Die AfD-Politiker wissen: Sie müssen bei dem Thema deutlich radikaler auftreten als die Union, um jene Wähler zu erreichen, die Angst vor Migration haben. Und: Besonders in Niederbayern bespielt mit Hubert Aiwanger ein weiterer Konkurrent die politische Arena, der deutliche Worte nicht scheut. Diese Art von radikaler Sprache ist selbst für einen Politischen Aschermittwoch der AfD jedenfalls neu.
Sprechchöre "Abschieben, abschieben"
Gleichzeitig fällt auf, dass die meisten AfD-Redner in Osterhofen dem rechtsnationalen Lager der Partei angehören. Angst vor Tabubrüchen und einer gesellschaftlichen Stigmatisierung hat dieser Teil der AfD nicht: Man habe ohnehin nichts zu verlieren, so die Logik.
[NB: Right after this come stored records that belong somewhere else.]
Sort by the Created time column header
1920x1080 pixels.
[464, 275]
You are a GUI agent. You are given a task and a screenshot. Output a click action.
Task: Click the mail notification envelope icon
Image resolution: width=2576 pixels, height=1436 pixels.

Dass die Anwesenden der AfD-Kundgebung derartiges verbales Zündeln gutheißen, hat man vor Ort hören können: Immer wieder branden Sprechchöre auf wie "Söder muss weg" oder "Abschieben, abschieben". Die anderen Parteien können sich darauf einstellen: Die AfD wird viel daran setzen, Migration und Flüchtlinge zu einem zentralen Thema im Landtagswahlkampf zu machen.